Sunday, April 24, 2011

Homeward Path (Breadcrumb)

Pattern: Homeward path. Also known as: Breadcrumb, Trail marker.
Yahoo breadcrumb.png
Yahoo offers a double path. The upper path functions as page title and repeats the last 2 items from the page path. -- (Jul 2003)


Sites can have many levels of information, making it difficult for visitors to orientate, especially when they are coming from a deep link or search engine.


The site's main navigation does not always show how a page is related to other pages. A site can have multiple navigation schemes, or a two-level tab navigation that hides the actual complexity of the site.
When the user performs a search, he does not use the main navigation but jumps directly to a page, so he can loose sense of location easily.
On websites with 3 levels or more, users need a fallback navigation method if other navigation methods (menu, search) fail.


Create a row of links that shows the hierarchical path from the homepage to the current page.


You are here: Home > Level 1 > Level 2 > Level 3 > Current page

Use when

On all sites with 3 levels or more.


  • Provide a textual cue, such as You are here:, so the meaning of the row of links is easy to understand. You can also insert text cues before each link (see Anne Frank below).
  • Use an obvious separator that suggests a sequential order, like > or / or :
  • Homeward path is most often used at the top of the page, but sometimes you find them at the bottom of the page (see Apple below). In that case it should be placed near the search box.
  • A vertical listing is confusing because it looks like a menu.
  • Homeward path does not always link back to the homepage, but a local path is used instead (see examples from Amazon and Nokia).
  • The links should always be presented as secundary information to the main navigation. Use a smaller font and non-obtrusive colors. With the exception of directory sites such as Yahoo or the Google directory, where the path can be presented as primary information.

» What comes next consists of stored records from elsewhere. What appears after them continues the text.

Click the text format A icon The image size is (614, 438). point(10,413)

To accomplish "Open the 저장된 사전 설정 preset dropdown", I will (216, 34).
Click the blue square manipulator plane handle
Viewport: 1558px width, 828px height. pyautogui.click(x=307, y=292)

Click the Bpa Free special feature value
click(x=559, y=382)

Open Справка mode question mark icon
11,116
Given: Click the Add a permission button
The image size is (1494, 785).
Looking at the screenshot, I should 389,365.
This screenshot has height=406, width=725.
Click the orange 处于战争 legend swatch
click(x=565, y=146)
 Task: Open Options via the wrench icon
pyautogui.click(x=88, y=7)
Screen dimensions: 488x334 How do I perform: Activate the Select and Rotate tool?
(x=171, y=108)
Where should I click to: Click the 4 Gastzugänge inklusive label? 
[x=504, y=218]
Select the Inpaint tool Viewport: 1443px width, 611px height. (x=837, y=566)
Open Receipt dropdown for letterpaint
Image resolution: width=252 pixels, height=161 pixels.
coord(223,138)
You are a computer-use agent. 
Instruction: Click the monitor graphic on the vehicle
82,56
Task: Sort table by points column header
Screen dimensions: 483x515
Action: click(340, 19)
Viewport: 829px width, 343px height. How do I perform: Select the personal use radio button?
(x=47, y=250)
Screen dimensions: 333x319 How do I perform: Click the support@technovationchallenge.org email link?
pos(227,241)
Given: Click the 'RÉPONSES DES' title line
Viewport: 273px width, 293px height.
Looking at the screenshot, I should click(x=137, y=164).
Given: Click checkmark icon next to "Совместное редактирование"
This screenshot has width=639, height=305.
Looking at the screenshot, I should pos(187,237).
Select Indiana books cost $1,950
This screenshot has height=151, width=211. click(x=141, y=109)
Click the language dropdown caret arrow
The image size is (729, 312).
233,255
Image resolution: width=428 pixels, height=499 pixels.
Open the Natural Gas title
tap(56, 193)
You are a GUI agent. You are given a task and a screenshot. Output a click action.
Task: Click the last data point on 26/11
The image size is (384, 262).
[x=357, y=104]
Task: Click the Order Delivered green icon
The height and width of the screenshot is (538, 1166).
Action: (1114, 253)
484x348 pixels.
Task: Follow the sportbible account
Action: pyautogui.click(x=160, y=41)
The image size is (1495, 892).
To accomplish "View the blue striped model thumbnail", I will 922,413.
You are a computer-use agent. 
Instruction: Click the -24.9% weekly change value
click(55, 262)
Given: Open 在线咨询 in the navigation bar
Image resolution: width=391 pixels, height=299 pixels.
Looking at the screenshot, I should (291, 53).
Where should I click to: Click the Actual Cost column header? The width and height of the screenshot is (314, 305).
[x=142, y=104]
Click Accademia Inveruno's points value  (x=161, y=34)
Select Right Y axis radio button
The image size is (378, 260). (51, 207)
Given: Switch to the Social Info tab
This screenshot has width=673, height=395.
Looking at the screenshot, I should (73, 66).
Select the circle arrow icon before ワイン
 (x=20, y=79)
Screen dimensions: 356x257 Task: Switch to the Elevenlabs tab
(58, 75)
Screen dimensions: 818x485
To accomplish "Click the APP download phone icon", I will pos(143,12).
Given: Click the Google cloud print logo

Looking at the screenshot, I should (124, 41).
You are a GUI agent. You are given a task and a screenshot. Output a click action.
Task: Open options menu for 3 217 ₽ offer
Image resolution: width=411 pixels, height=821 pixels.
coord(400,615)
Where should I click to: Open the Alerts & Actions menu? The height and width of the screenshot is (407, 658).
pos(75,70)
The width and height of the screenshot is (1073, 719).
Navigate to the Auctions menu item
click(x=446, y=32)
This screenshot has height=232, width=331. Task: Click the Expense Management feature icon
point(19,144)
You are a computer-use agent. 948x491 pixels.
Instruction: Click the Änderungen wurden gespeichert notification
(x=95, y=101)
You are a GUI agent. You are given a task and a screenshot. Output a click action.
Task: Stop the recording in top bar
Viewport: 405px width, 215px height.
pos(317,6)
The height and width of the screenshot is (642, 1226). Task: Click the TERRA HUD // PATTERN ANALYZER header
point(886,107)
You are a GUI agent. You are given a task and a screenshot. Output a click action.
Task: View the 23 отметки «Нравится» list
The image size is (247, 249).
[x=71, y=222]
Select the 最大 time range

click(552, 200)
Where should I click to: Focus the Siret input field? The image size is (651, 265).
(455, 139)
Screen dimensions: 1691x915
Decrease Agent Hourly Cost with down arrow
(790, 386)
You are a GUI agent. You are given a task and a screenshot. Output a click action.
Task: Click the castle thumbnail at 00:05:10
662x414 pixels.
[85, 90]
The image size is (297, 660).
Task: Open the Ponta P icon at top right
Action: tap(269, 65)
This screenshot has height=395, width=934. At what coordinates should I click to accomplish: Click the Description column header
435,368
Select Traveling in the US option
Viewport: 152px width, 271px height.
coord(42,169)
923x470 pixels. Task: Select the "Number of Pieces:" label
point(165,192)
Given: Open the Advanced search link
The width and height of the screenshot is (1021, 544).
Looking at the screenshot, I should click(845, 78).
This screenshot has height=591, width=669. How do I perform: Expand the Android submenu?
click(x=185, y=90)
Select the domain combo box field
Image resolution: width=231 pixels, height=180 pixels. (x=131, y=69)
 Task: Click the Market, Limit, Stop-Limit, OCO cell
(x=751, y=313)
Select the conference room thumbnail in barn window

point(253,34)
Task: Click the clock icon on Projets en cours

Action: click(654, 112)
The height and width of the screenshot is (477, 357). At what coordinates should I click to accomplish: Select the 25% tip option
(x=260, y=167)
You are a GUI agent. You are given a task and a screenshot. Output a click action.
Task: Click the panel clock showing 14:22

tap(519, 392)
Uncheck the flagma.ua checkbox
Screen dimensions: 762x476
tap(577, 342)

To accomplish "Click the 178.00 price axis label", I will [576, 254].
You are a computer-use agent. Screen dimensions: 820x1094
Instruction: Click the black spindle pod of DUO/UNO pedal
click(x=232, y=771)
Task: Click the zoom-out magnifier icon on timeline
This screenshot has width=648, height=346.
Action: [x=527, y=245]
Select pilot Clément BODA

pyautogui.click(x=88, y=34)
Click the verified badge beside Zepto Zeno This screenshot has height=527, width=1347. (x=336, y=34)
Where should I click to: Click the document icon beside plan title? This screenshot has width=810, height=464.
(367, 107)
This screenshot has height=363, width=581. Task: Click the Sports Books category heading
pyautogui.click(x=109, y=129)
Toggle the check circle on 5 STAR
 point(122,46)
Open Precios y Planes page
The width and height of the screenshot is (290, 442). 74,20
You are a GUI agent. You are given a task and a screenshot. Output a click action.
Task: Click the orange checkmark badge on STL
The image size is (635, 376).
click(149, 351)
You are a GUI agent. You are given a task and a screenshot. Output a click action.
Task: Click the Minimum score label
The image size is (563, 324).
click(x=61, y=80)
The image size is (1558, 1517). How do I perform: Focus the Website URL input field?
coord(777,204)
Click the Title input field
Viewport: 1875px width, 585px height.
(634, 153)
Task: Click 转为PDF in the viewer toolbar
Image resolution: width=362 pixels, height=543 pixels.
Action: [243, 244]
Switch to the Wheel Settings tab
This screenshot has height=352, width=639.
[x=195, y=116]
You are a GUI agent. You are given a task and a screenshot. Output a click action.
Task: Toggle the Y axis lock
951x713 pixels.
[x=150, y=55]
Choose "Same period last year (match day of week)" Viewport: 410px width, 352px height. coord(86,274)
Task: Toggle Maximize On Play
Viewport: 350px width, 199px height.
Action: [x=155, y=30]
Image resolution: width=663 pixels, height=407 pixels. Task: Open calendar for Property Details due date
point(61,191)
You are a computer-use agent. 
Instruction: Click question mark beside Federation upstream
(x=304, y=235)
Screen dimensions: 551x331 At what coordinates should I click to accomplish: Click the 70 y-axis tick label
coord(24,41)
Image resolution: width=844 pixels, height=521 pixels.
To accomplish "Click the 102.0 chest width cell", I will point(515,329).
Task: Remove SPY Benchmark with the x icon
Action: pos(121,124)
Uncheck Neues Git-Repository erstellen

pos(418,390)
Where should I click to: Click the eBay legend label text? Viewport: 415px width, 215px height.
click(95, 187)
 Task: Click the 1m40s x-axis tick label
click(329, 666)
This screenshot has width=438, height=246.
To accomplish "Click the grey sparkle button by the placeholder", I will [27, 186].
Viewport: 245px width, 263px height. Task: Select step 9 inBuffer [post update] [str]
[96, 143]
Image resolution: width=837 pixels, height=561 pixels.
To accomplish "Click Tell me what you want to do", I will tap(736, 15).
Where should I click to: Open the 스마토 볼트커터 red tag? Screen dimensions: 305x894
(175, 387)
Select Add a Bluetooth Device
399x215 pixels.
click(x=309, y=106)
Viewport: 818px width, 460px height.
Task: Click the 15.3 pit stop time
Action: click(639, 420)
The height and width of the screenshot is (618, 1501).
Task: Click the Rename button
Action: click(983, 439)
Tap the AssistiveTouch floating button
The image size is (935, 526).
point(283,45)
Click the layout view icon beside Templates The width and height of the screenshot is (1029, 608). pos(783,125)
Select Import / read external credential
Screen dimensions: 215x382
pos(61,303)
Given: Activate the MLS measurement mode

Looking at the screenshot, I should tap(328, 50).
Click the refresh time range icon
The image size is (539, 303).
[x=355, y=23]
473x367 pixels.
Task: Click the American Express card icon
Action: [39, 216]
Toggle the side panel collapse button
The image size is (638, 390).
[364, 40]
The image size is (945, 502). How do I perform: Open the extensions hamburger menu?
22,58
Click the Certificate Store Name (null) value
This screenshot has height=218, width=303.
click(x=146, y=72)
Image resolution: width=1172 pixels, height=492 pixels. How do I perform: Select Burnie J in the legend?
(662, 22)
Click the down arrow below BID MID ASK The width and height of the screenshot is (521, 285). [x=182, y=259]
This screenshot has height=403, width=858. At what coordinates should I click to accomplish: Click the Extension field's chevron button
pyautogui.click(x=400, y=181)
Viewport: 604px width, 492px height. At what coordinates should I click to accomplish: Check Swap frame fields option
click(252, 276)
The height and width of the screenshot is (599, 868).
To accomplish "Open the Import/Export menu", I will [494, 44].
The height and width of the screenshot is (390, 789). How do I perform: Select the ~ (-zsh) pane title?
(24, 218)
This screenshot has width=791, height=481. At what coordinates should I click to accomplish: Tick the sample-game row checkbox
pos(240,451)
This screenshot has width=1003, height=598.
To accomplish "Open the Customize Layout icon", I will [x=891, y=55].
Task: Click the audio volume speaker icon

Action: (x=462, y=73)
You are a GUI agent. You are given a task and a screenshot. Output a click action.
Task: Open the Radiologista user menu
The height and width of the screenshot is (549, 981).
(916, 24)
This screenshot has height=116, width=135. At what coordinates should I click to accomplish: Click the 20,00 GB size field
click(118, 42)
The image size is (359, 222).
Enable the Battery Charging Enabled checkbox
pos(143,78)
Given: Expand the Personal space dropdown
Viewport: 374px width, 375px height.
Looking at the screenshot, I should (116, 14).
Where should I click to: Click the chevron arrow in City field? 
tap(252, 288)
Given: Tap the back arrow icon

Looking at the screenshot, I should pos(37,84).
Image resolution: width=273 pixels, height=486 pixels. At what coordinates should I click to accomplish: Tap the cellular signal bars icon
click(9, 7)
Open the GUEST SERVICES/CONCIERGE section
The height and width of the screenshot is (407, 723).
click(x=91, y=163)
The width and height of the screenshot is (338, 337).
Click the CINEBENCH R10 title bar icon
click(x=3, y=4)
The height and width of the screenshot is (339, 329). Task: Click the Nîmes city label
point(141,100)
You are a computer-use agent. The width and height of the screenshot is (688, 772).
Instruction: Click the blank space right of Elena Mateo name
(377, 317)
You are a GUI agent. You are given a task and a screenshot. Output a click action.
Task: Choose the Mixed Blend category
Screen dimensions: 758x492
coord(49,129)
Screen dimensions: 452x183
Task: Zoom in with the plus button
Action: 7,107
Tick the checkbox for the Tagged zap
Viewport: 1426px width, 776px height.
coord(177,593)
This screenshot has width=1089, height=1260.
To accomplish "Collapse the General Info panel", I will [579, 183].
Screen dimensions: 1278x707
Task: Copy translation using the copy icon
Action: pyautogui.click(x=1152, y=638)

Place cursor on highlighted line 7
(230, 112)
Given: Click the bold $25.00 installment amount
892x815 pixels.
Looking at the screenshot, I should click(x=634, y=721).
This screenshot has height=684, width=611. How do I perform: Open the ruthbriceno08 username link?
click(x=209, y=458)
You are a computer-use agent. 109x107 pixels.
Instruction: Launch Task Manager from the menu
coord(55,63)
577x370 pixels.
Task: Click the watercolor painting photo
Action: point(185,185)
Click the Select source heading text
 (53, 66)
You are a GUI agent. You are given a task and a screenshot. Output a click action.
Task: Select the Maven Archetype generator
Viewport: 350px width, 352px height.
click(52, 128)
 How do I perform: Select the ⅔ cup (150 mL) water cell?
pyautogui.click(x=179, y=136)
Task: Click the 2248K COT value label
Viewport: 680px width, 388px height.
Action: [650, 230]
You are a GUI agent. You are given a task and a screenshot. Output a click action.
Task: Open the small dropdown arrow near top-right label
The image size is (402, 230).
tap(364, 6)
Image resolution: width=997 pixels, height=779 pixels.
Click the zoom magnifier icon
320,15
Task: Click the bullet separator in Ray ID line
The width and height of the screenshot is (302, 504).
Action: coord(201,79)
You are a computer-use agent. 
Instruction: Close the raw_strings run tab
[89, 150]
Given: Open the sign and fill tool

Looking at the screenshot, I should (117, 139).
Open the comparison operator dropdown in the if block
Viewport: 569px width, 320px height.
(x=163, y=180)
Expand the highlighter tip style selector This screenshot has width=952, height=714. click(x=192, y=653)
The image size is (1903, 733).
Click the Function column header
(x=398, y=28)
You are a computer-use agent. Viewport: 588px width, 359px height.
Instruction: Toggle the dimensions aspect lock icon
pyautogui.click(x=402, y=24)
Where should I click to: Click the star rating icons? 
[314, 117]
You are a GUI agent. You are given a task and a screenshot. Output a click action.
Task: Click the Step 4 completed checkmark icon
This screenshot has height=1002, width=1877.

  • The ubiquitous term Bread crumb is confusing and leads to incorrect assumptions (Donald_Norman would say: creates a wrong mental model) - some people think that bread crumbs show the path the user has taken so far. So I propose the new term Homeward path. -- Main.ArthurClemens - 01 Jul 2003
  • The study in the article Breadcrumb Navigation: An Exploratory Study of Usage (Feb 2003, publ. May 2003) shows that usage of the breadcrumb is low, and that users using breadcrumbs did not navigate more efficiently. The usability research was limited in scale and needs to be expanded to reach definite conclusions.
    • The follow-up research confirms that users are using the breadcrumb sparingly, if at all, and that "no differences were found in the efficiency measures of total pages visited, navigation bar clicks, embedded link clicks, or time to complete the search tasks". "Future studies should investigate whether a simple understanding of the purpose of the breadcrumb trail or minimal training impacts usage and/or efficiency". The research does show increasing usage if the breadcrumb is positioned near the content. Exposure to a breadcrumb does let users form a hierarchical mental model of the site.